(concurring)—I concur in the result, but would hold it was error to admit the statements into evidence. The record does not reflect the witness's "knowledge correctly." ER 803(a)(5). The majority opinion seems to concede this, but asserts that defendant's objection was inadequate to preserve the issue on appeal.
The objection is directed specifically to the requirements *869of ER 803(a)(5). Defense counsel's objections were: (1) "it is not properly authenticated"; and (2) the procedure followed "throws doubt on whether [the statement] was true at the time it was made." The law is not so mechanical that it requires the pronouncement of the magic "sesame" to open the door to appellate consideration. We have long held that '" [objections must be accompanied by a reasonably definite statement of the grounds therefor so that the judge may understand the question raised and the adversary may be afforded an opportunity to remedy the claimed defect."' State v. Boast, 87 Wn.2d 447, 451, 553 P.2d 1322 (1976) (quoting Presnell v. Safeway Stores, Inc., 60 Wn.2d 671, 675, 374 P.2d 939 (1962)). Courts have deemed objections to be sufficiently specific so as to allow appellate review even when the objections at trial were not ideal. See State v. Guloy, 104 Wn.2d 412, 423, 705 P.2d 1182 (1985), cert. denied, 475 U.S. 1020, 89 L. Ed. 2d 321, 106 S. Ct. 1208 (1986).
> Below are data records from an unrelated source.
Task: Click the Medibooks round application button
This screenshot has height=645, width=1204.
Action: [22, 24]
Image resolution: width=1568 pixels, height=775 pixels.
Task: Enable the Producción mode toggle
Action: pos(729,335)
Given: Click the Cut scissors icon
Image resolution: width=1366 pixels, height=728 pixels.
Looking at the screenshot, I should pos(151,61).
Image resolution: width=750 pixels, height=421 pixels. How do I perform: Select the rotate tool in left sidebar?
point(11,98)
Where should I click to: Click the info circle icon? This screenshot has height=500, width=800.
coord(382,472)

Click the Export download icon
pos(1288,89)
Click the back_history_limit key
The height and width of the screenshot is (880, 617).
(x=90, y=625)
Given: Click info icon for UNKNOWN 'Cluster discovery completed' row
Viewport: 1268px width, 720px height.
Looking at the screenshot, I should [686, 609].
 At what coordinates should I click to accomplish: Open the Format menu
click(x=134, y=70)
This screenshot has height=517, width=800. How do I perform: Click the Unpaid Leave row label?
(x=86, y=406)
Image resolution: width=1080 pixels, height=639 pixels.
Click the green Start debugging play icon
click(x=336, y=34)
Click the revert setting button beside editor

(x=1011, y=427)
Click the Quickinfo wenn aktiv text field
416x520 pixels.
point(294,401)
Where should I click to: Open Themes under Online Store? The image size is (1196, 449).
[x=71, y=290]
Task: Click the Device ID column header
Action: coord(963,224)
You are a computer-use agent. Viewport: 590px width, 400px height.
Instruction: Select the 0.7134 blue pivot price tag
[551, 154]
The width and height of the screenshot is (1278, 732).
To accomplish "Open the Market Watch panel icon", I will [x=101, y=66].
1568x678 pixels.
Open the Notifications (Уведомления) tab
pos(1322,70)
It is difficult to believe that the trial court was ignorant of the basis of the objection. The police report was not signed by Kerry Paro, she did not remember giving the statement, and the State did not follow the procedure recommended by 5A K. Tegland, Wash. Prac. § 368, at 230 (2d ed. 1982). The prosecutor's answer to the court's inquiry makes it unmistakable that both counsel and the trial judge were considering the requirements of ER 803(a)(5):
The Court: You're offering it on the—
Ms. Bremner: 803(a)(5).
I would, however, affirm. The case sub judice was tried without a jury in juvenile court. The trial judge entered findings of fact supported by substantial evidence. Even though it was error to admit the statements into evidence, an accused cannot avail himself of error as a ground for reversal unless it has been prejudicial. State v. Cunningham, 93 Wn.2d 823, 831, 613 P.2d 1139 (1980). As the error is not of constitutional magnitude the nonconstitutional error standard applies. Under that standard the error is *870harmless unless it can be shown that within reasonable probabilities the outcome of the trial would have been materially affected had it not occurred. State v. Crenshaw, 98 Wn.2d 789, 659 P.2d 488 (1983). After reviewing the record, I am convinced the outcome of the trial would not have been different had the statement been excluded. I, therefore, concur in the result reached by the majority and would affirm.